社会課題の把握や解決を評価観点に 社会科第8回WG

資質能力や評価の在り方を追究
資質能力や評価の在り方を追究

中教審初中教育分科会教育課程部会の社会、地理歴史、公民ワーキンググループ(WG)は、第8回の会合を4月6日、文科省で開いた。
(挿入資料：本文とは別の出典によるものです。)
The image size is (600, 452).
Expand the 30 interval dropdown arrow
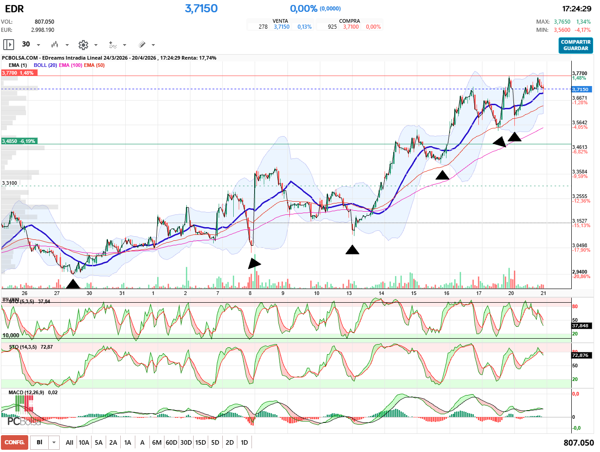point(38,45)
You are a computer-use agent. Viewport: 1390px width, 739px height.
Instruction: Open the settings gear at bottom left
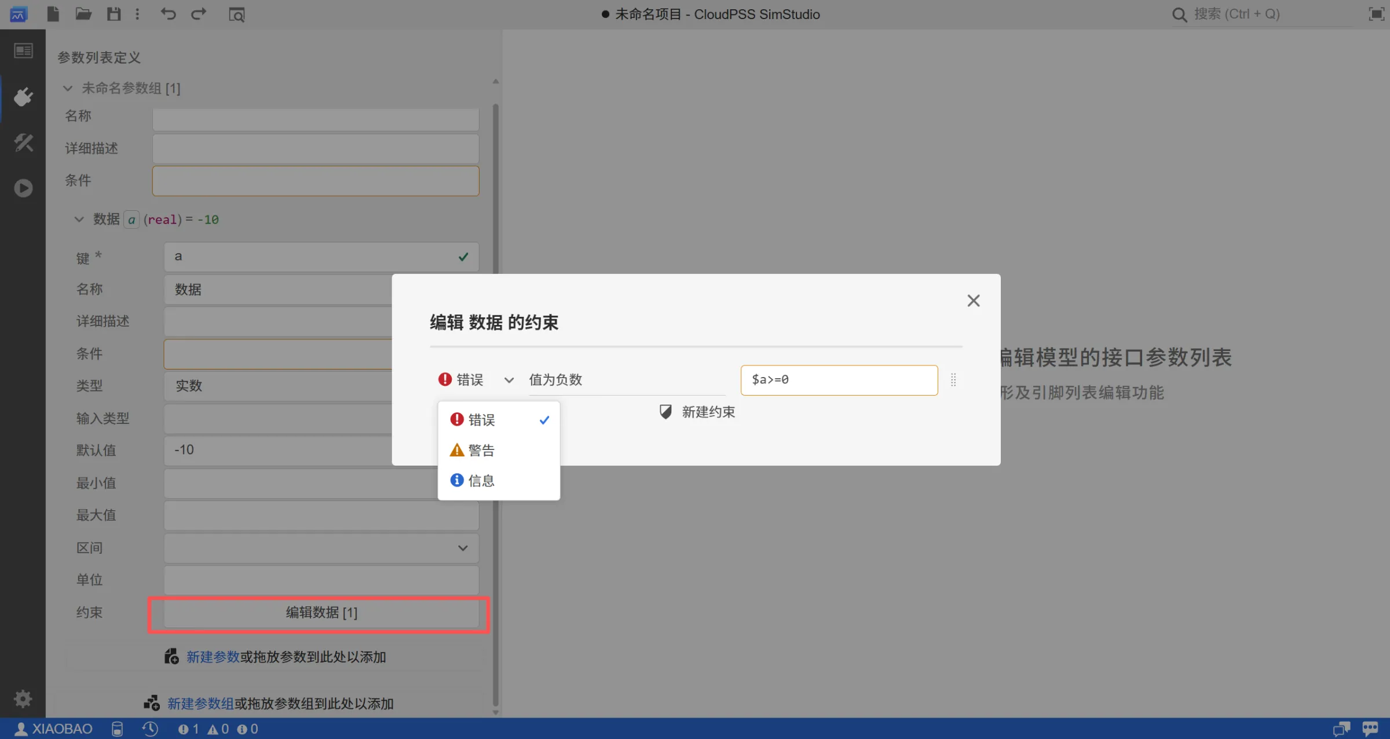coord(23,699)
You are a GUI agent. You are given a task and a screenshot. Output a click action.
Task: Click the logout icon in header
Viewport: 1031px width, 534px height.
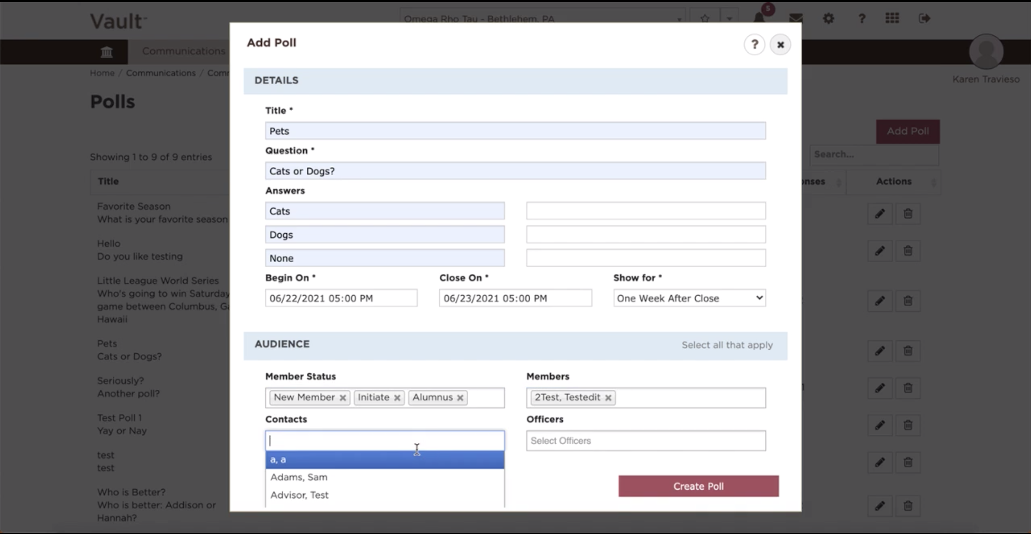pos(924,18)
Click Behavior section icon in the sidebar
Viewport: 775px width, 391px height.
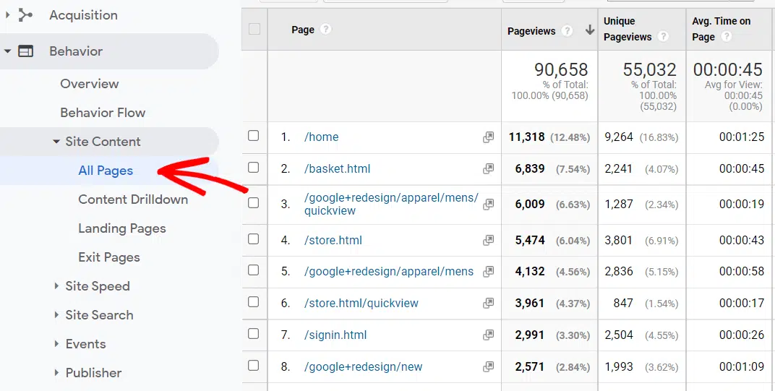tap(26, 51)
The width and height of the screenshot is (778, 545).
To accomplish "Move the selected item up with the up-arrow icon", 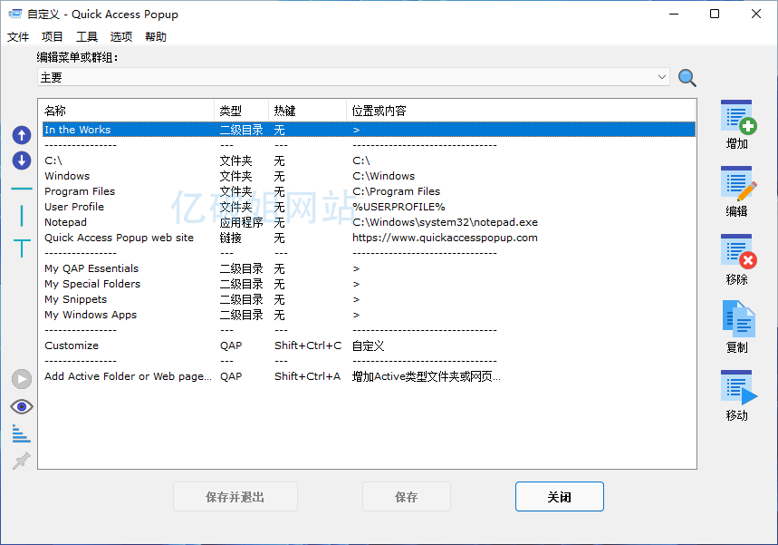I will pyautogui.click(x=21, y=134).
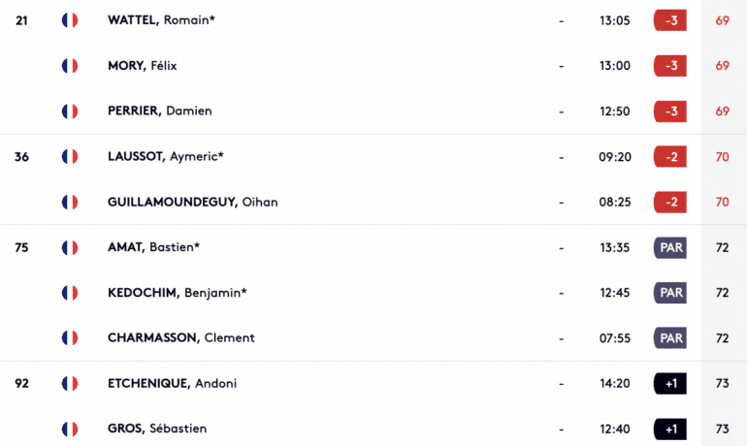Click the French flag next to MORY, Félix

pyautogui.click(x=70, y=66)

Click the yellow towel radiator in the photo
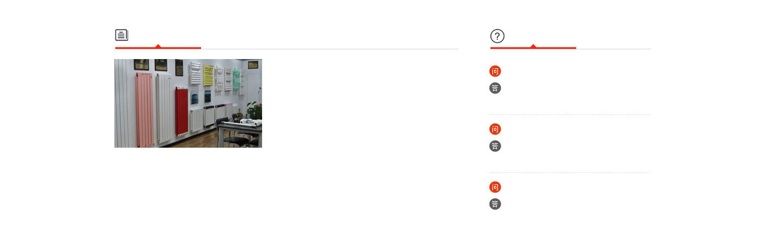coord(208,75)
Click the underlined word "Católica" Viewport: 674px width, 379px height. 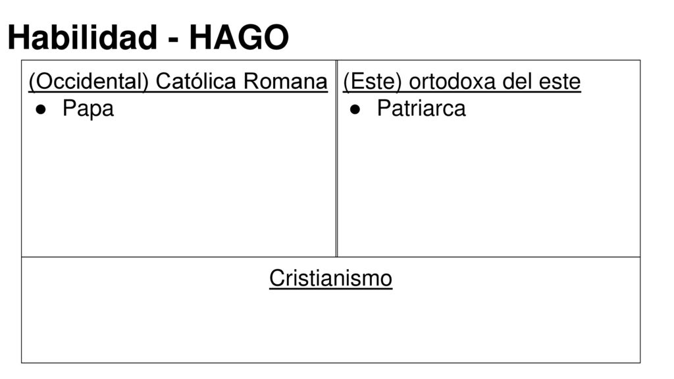click(x=196, y=81)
社会、地理歴史、公民で育むべき資質能力や資質能力の構造化のイメージ、評価の観点など、たたき台を踏まえて話し合った。

社会、地理歴史、公民で育むべき資質能力の整理では、▽個別の知識や技能(何を知っているか、何ができるか)▽思考力、判断力、表現力(知っている、できることをどう使うか)▽学びに向かう力、人間性(どのように社会、世界と関わりよりよい人生を送るか)――に応じた、それぞれの要素を示した。

中学校社会科の歴史的分野では、個別の知識や技能として「各時代の特色を踏まえた我が国の歴史の大きな流れ」「直接的な関わりや間接的な影響を及ぼす世界の歴史を含んだ理解」を明示。

思考、判断、表現力では「社会的事象の歴史的な見方や考え方を用いて事象の特色や相互の関連を多面的、多角的に考察する力」「歴史に見られる諸課題について、複数の立場や意見を踏まえて選択、判断する力」を挙げる。

学びに向かう力、人間性では、「歴史上の諸事象や身近な地域の歴史、他民族の文化や生活に関する社会的事象について主体的に調べ分かろうとする態度」とする。

社会、地理歴史、公民の評価観点では、▽知識、理解、技能▽思考、判断、表現▽主体的に学習に取り組む態度――の3観点ごとに要素を提示。

思考、判断、表現では、「社会的な見方や考え方を用い、社会的事象の様子や仕組みなどを見いだし、社会の在り方や社会的事象の意味や意義、特色や相互の関連を考察している」「社会的な見方や考え方を用いて、社会に見られる課題を把握し、その解決に向けて構想している」を指摘。

主体的に学習に取り組む態度では、「学習対象の社会や社会事象について主体的に調べ、分かろうとしている」などとし、問いや追究の見通し、振り返りや学びの意味に気付いているか、という要素を含んだ観点を明らかにした。

委員からは、「国家社会の形成者としての資質能力について、それぞれの力の育成がどのように育まれるかの関係が明示されると良い」「観点別評価は各観点を独立して評価するものではなく、相互の観点を関連付けながら見取るもの。相互関連の関係性を明示した方がよい」「態度を行動にまでつなげていくための評価観点の在り方」といった意見が出ていた。